WHAT THE EXERCISE ASKS
Locate each line in the records below that contains the word "screenshot", and copy those lines.

DATA SHOWN
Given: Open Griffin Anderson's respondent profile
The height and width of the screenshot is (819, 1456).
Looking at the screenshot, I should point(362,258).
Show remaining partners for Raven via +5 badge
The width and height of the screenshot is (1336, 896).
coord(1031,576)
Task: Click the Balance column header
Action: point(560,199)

WRITTEN RESPONSE
The height and width of the screenshot is (819, 1456).
Looking at the screenshot, I should point(362,258).
The width and height of the screenshot is (1336, 896).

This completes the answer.